Second, Western officials have not only greatly inflated Kiev’s democratic credentials, but they have shamelessly hyped the “Russian threat.” If one believes the rhetoric coming out of Washington or European capitals, Moscow controls a military juggernaut that could dominate Europe. Such hyperbolic fears, however, do not correspond to the facts on the ground. Russia’s offensive in Ukraine has taken far longer and cost substantially more in Russian blood and treasure than the Kremlin anticipated. Granted, NATO’s military aid to Kiev is a significant reason for that development, but the lumbering performance of the Russian military has multiple causes. In any case, the notion that a country that has encountered such difficulty in subduing Ukraine could menace other, far more capable powers, and dominate the continent, is geostrategic hysteria.
Unfortunately, such threat exaggeration has been a frequent tactical ploy on the part of the United States and its allies over the decades. President Dwight D. Eisenhower presented the domino theory, which asserted that a communist victory in Vietnam would destabilize and lead to communist domination of all East Asia. That assumption characterized the rhetoric coming out of Washington about the supposed necessity for the Vietnam War throughout the 1960s and early 1970s.

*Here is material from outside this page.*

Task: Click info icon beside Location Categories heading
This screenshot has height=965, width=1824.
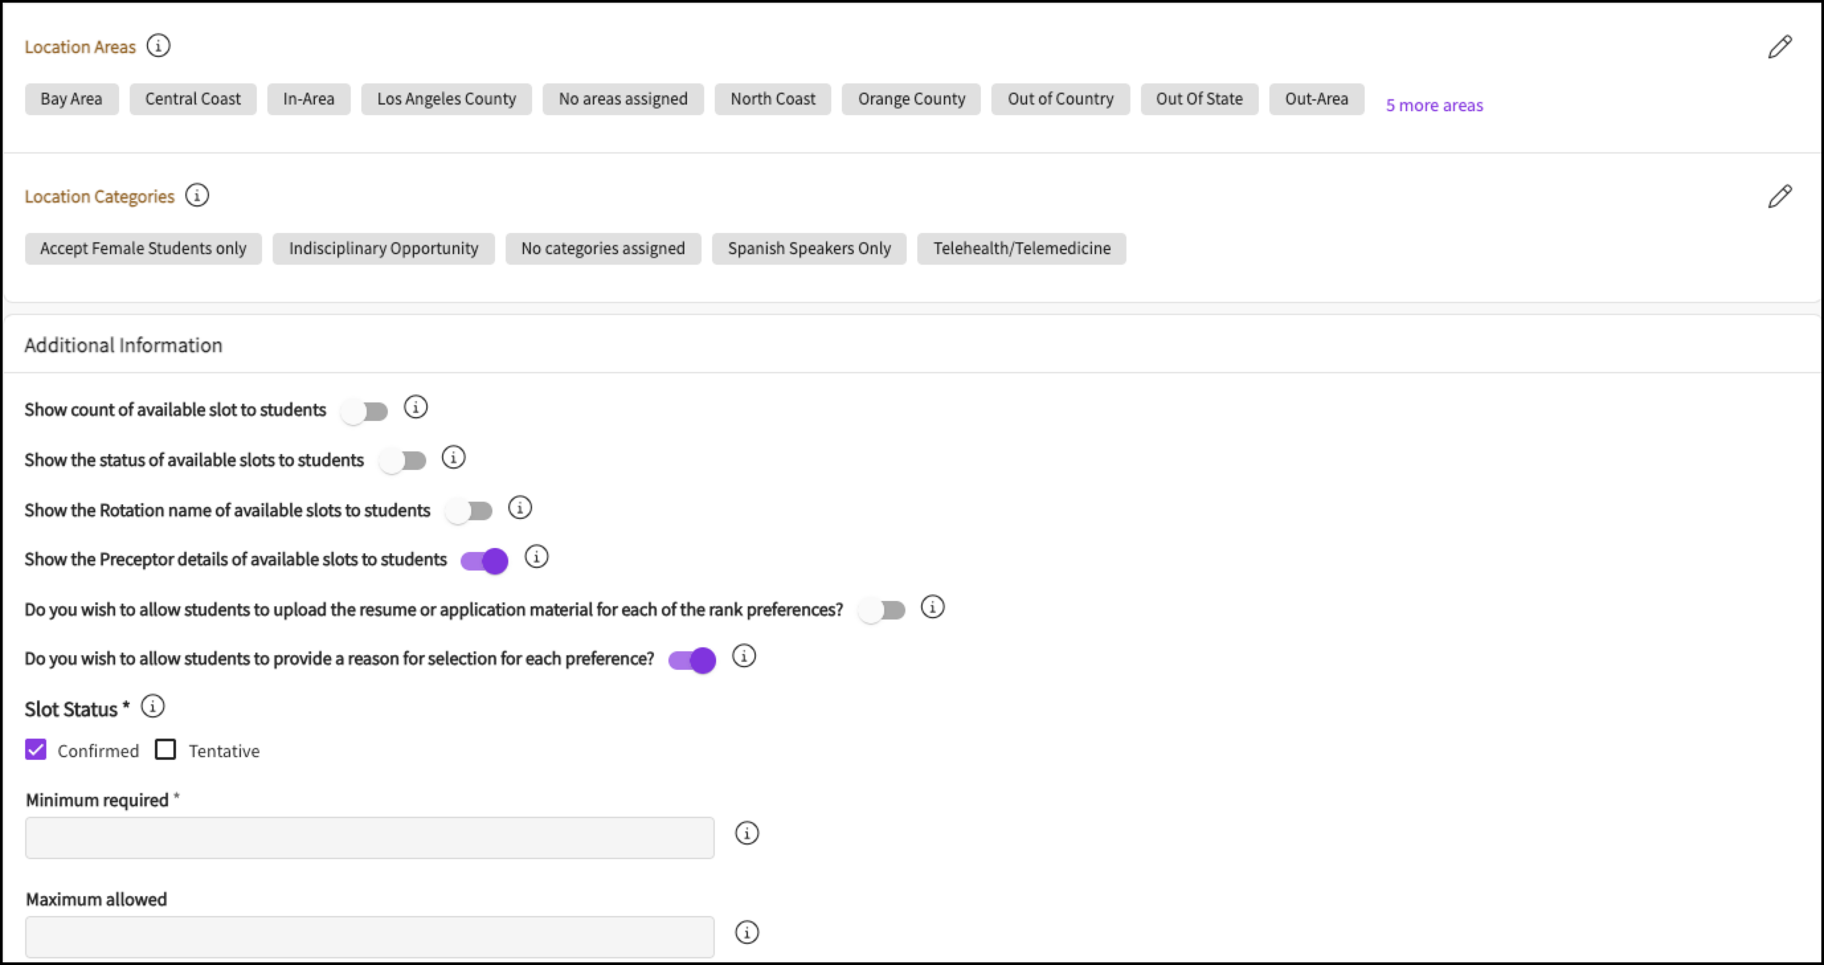Action: tap(197, 195)

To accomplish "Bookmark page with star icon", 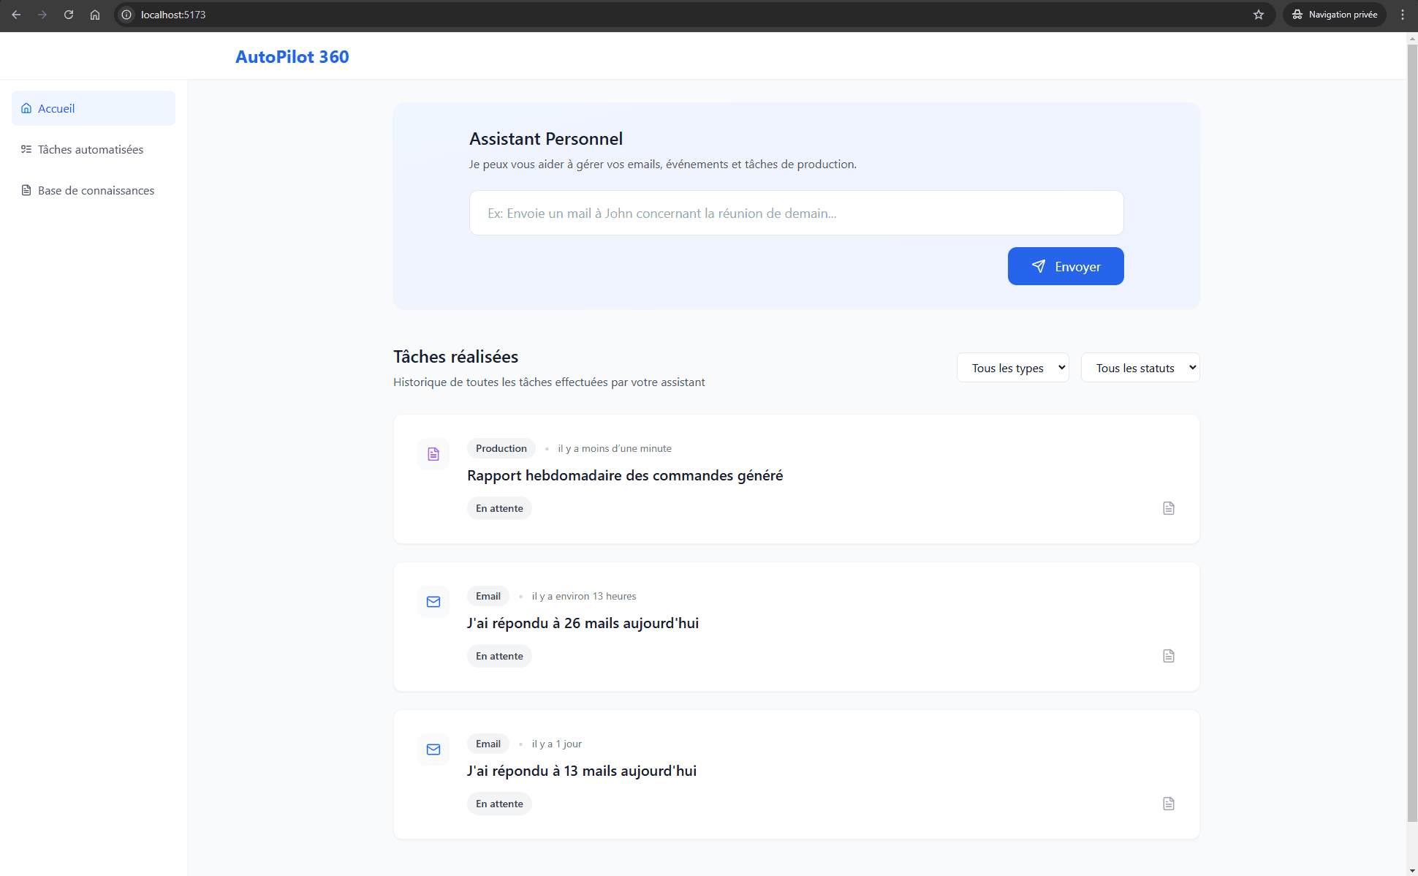I will [x=1259, y=15].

No foreign country or movement has seemed too small to be a target of threat inflation. In the mid-1950s, British Prime Minister Anthony Eden tried to portray Egyptian leader Gamel Nasser as a threat comparable to that posed by Adolf Hitler when Nasser took control of the Suez Canal. Bill Clinton and his advisors invoked the image of Hitler to justify NATO’s military interventions in Bosnia and Kosovo, using Serbian leader Slobodan Milosevic as the designated bogeyman. Libyan strongman Muamar Qaddafi and Syrian dictator Bashar al-Assad became more recent incarnations. In those cases, the United States and its allies have ended up backing factions that are even more odious than the autocrats they were trying to unseat.
It is not entirely clear why officials routinely engage in such exaggerations. On some occasions, their statements seem to be part of outright disinformation campaigns, while at other times, policymakers appear to believe their own propaganda. Some of the warnings about serious security threats are at least plausible. An attack by China on Taiwan, for example, would have wide-ranging destabilizing effects.
It is not plausible, though, that Western leaders truly believed that countries such as Serbia or Libya posed a significant security menace. Yet they contended that the actions of Belgrade and Tripoli not only justified but required U.S.-led military interventions. Those were cases of cynical threat inflation on steroids, and the ongoing campaign to portray the coups in West Africa as a crisis fits the same pattern.